The maximum number of entries that may be cached at any one time.

MaxResultSize

Default: 1000 entries

The maximum number of entries that may be cached for any particular query.

Trimsize

Default: 1000 entries

When the maximum cache size is exceeded, the amount by which the cache manager must reduce the balance. Note: when necessary, trimming is done by purging expired queries first followed by queries in order of least recent use.

MaximumAge

Default: 600 seconds

The maximum age in seconds for any query/entry stored in the cache.

MaintenanceInterval

Default: 60 seconds

The interval in seconds between when the cache manager checks for expired queries.

BySubject

Default: 1 (not shared)

A flag (1 or 0) indicating whether cache results are shared between subjects. A value of 1 indicates that results are not be shared between subjects.

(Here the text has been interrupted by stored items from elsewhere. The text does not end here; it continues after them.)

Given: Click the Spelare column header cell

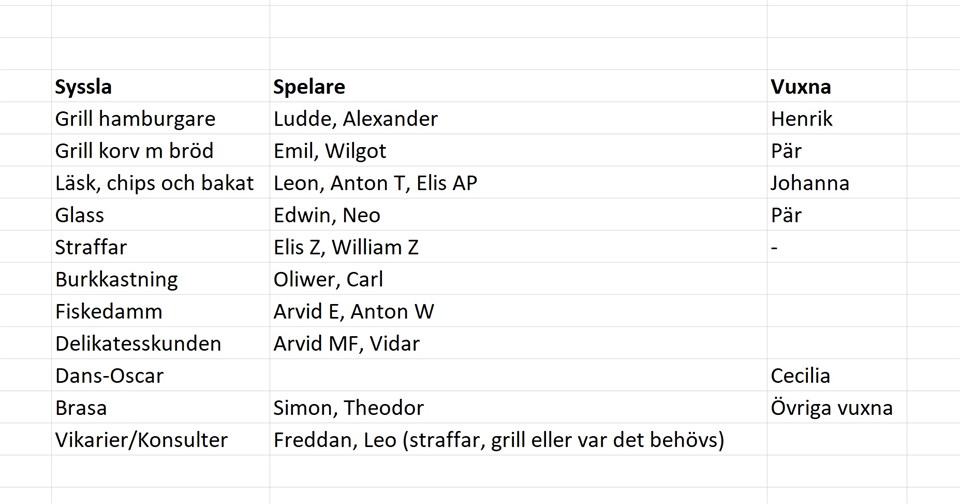Looking at the screenshot, I should [x=309, y=87].
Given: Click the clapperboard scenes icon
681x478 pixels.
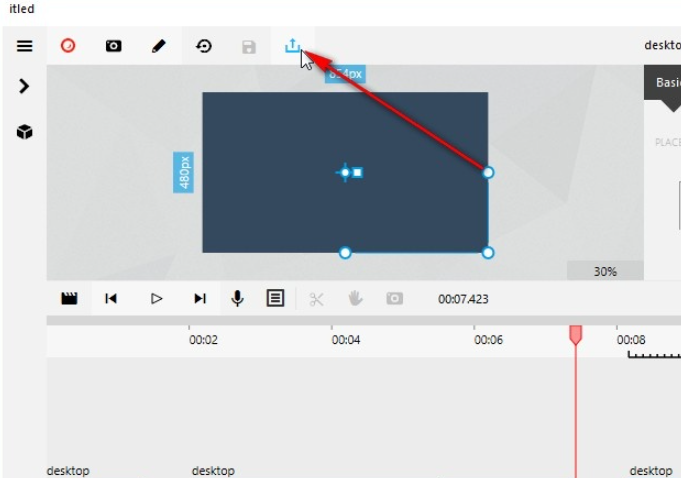Looking at the screenshot, I should pos(69,298).
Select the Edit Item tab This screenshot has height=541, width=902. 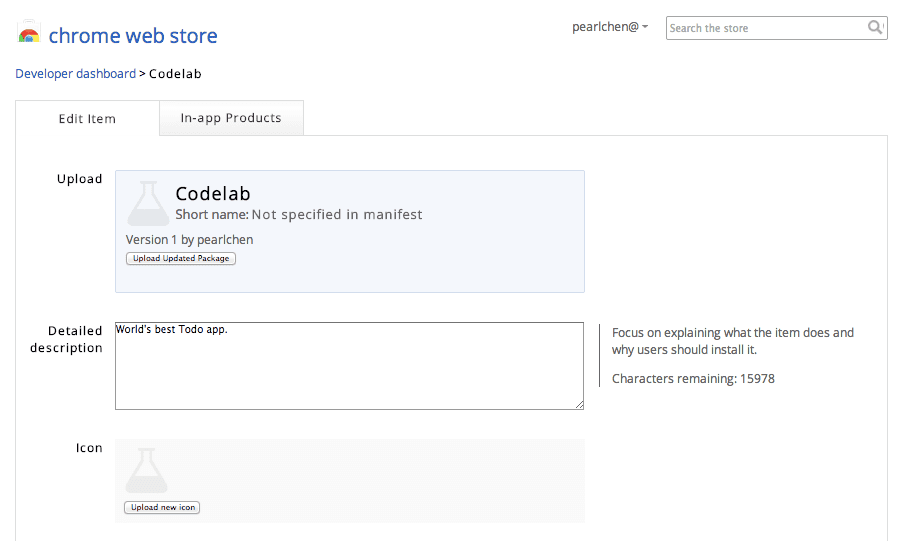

24.3.6 LDAP Listener Tuning

Table 24-4 describes some parameters used to tune the LDAP Listener:

Table 24-4 Listener Parameters

Parameter Value Notes

Backlog

Default: 128 requests

Specifies the maximum number of pending connection requests that are allowed to queue up before the server starts rejecting new connection attempts.

The default value is sufficient in most cases and the need to change this value is very rare.

Reuse address

Default: False

This option determines whether LDAP listener should reuse socket descriptors.

If enabled, the SO_REUSEADDR socket option is used on the Oracle Virtual Directory server listen socket to potentially allow the reuse of socket descriptors for clients in TIME_WAIT state.

Keep Alive

Default: False

This option determines whether the LDAP connection should use TCP keep-alive.

If enabled, the SO_KEEPALIVE socket option is used to indicate that TCP keepalive messages should periodically be sent to the client to verify that the associated connection is still valid.

TCP No delay

Default: True

This option determines whether the LDAP connection should use TCP no-delay.

If enabled, TCP_NODELAY socket option is used to ensure that response messages to the client are sent immediately rather than potentially waiting to determine whether additional response messages can be sent in the same packet.

Read Timeout

Default: 0

This option enables/disables SO_TIMEOUT with the specified timeout, in milliseconds.

With this option set to a nonzero timeout, client connection to the Oracle Virtual Directory server can remain idle only for this amount of time. If the connection is idle for a period longer than the specified timeout, the client connection is terminated.

A timeout of zero is interpreted as an infinite timeout.

Warning: This option is equivalent to vde.soTimeoutFrontend system property in Oracle Virtual Directory version 10g. The vde.soTimeoutFrontend system property is not supported for 11g. Users must modify the value specified in system property

The mapping of values from 10g to 11g are:.Enabled to 0

Disabled to nonzero amount of time in milliseconds


24.3.7 Server Tuning

Table 24-5 describes some basic parameters used to tune the server:

Table 24-5 Server Parameters

Parameter Value Notes

Anonymous Search Limit

Default: 1000

The maximum number of entries returned for an anonymous client.

Connection Timeout

Default: 120 (minutes)

The Connection Timeout system property is used to prevent service outages caused by clients that do not properly close connections. The value can be set in Oracle Enterprise Manager's Server Properties page.

Warning: Setting to 0 disables the enforcement and client connections can not be closed regardless of how long they are inactive. The system property is not enforced on IP addresses and subjects that are exempt from the quota limit or that have disabled quota enforcement.

Logging Levels

Default: Error:1 (Severe)

By default, log messages are written to the access.log file only when logging is set to NOTIFICATION:1. To maintain performance, consider keeping the default log level or use WARNING:1 (WARNING) to limit the amount of information written to the access.log file.